All the lines below need to be output exactly, apart from any images.

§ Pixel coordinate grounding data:
◇ ◇ ◇ ◇ ◇

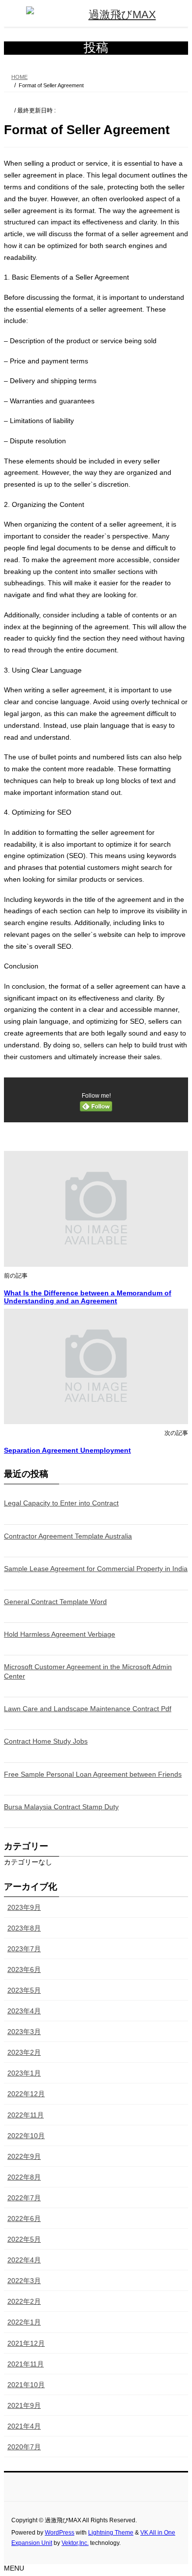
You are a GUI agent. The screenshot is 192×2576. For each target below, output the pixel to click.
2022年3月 (24, 2281)
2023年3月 (24, 2032)
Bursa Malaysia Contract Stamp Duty (61, 1807)
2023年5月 (24, 1990)
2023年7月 (24, 1949)
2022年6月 (24, 2218)
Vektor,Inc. (75, 2543)
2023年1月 (24, 2073)
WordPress (59, 2532)
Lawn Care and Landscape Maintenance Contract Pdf (87, 1709)
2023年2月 (24, 2052)
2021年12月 (26, 2343)
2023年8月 (24, 1928)
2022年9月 (24, 2156)
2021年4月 (24, 2426)
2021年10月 (26, 2385)
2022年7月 (24, 2198)
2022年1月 (24, 2322)
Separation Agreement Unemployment (67, 1450)
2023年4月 (24, 2011)
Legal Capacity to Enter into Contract (61, 1503)
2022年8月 (24, 2177)
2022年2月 (24, 2301)
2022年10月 (26, 2136)
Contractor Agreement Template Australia (68, 1536)
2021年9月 (24, 2405)
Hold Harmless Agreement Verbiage (59, 1634)
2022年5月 (24, 2239)
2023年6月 (24, 1969)
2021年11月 (25, 2364)
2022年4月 (24, 2260)
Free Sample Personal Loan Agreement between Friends (93, 1774)
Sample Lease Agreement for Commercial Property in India (96, 1569)
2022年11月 (25, 2115)
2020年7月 (24, 2447)
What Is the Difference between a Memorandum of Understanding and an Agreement (87, 1297)
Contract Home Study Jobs (46, 1741)
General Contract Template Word (55, 1602)
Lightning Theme (110, 2532)
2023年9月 (24, 1907)
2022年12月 (26, 2094)
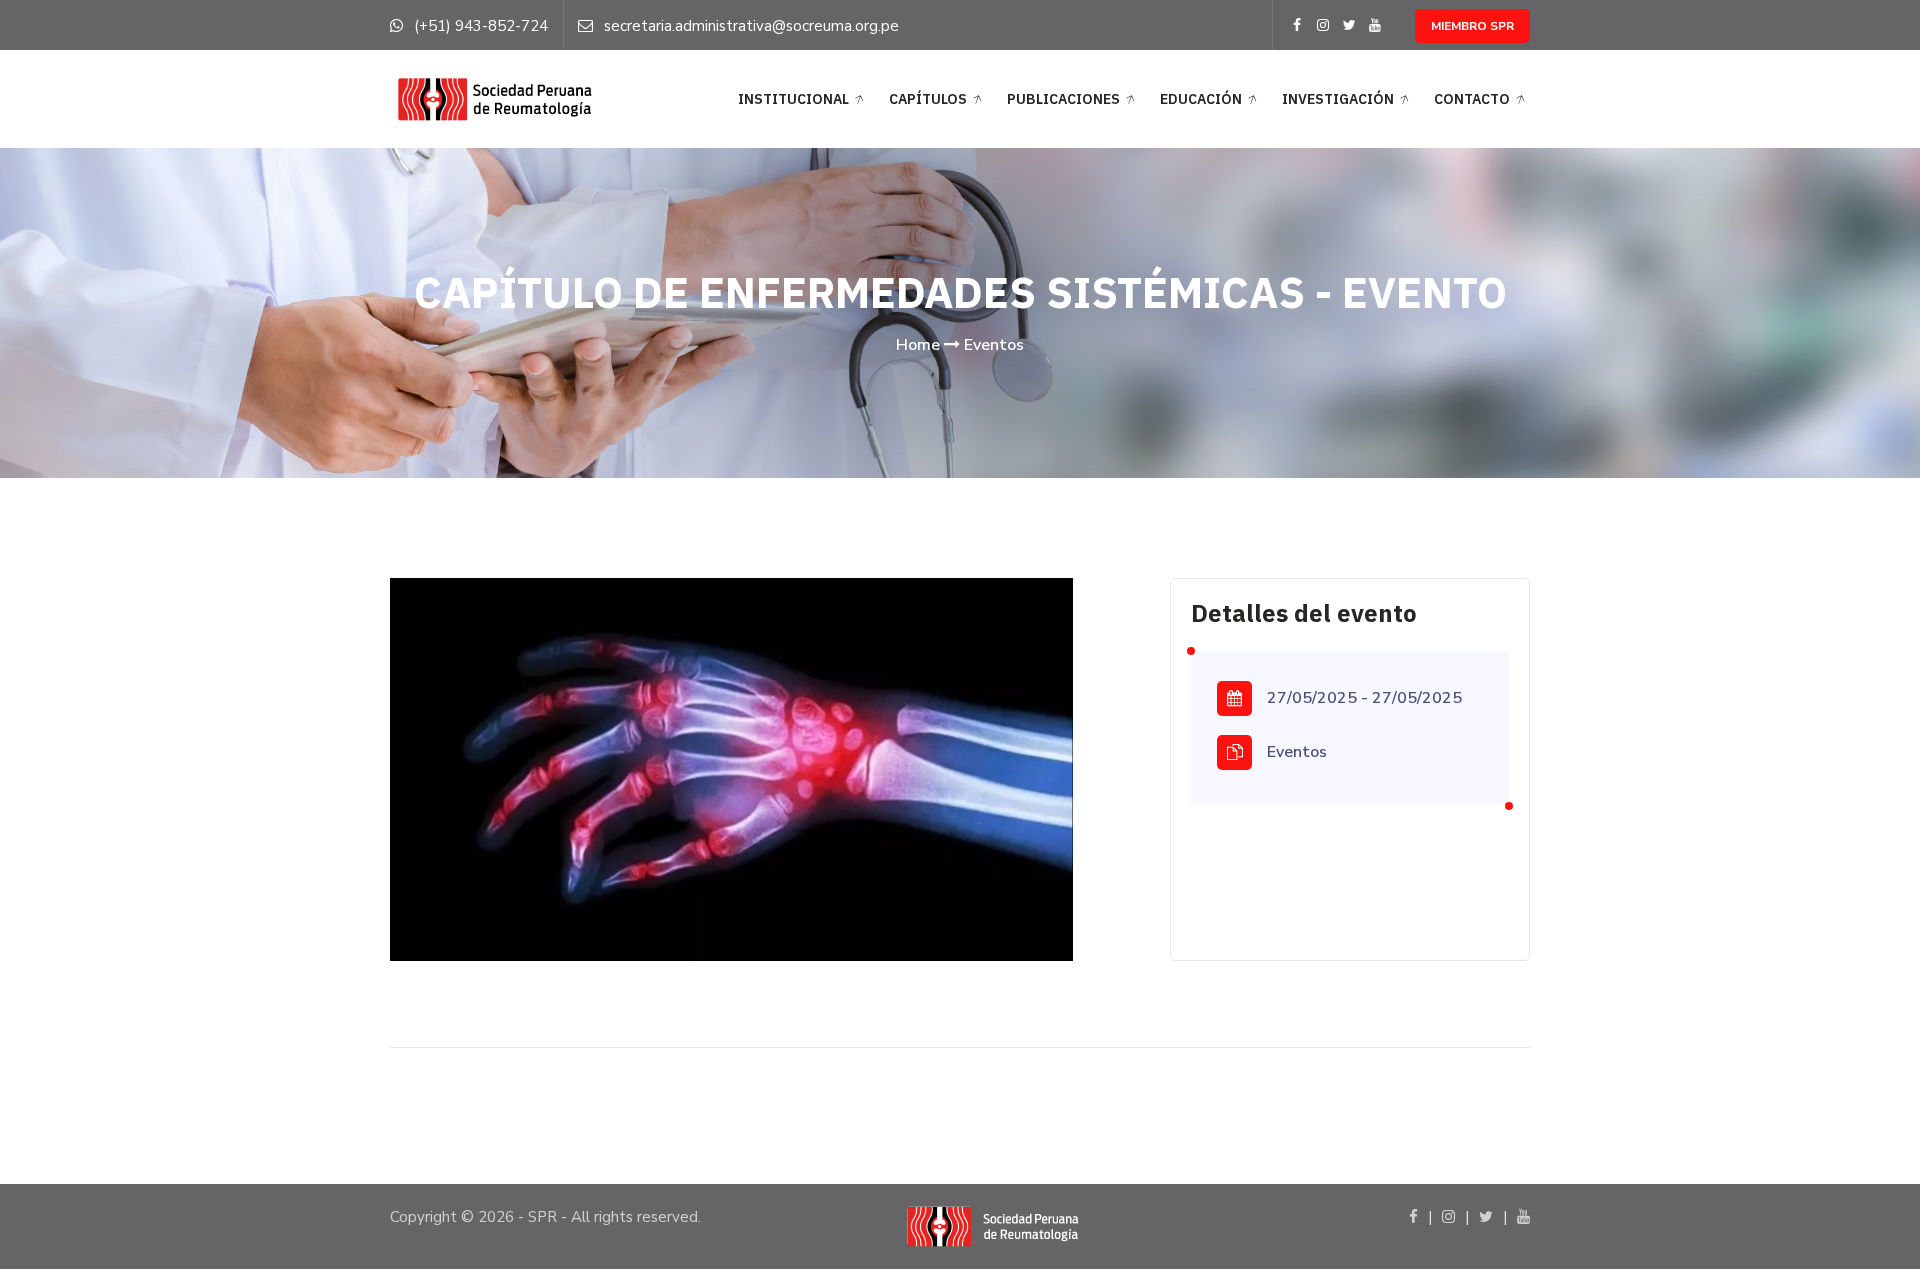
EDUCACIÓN (1201, 99)
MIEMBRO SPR (1472, 26)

◇ ◇ ◇ ◇ ◇

§ Task output:
You are a GUI agent. The screenshot is 192×2576. For each target below, output the pixel to click.
2022年3月 (24, 2281)
2023年3月 (24, 2032)
Bursa Malaysia Contract Stamp Duty (61, 1807)
2023年5月 (24, 1990)
2023年7月 (24, 1949)
2022年6月 (24, 2218)
Vektor,Inc. (75, 2543)
2023年1月 (24, 2073)
WordPress (59, 2532)
Lawn Care and Landscape Maintenance Contract Pdf (87, 1709)
2023年2月 (24, 2052)
2021年12月 (26, 2343)
2023年8月 (24, 1928)
2022年9月 (24, 2156)
2021年4月 (24, 2426)
2021年10月 (26, 2385)
2022年7月 (24, 2198)
2022年1月 (24, 2322)
Separation Agreement Unemployment (67, 1450)
2023年4月 (24, 2011)
Legal Capacity to Enter into Contract (61, 1503)
2022年8月 (24, 2177)
2022年2月 (24, 2301)
2022年10月 (26, 2136)
Contractor Agreement Template Australia (68, 1536)
2021年9月 (24, 2405)
Hold Harmless Agreement Verbiage (59, 1634)
2022年5月 (24, 2239)
2023年6月 (24, 1969)
2021年11月 (25, 2364)
2022年4月 (24, 2260)
Free Sample Personal Loan Agreement between Friends (93, 1774)
Sample Lease Agreement for Commercial Property in India (96, 1569)
2022年11月 (25, 2115)
2020年7月 (24, 2447)
What Is the Difference between a Memorandum of Understanding and an Agreement (87, 1297)
Contract Home Study Jobs (46, 1741)
General Contract Template Word (55, 1602)
Lightning Theme (110, 2532)
2023年9月 (24, 1907)
2022年12月 (26, 2094)
EDUCACIÓN (1201, 99)
MIEMBRO SPR (1472, 26)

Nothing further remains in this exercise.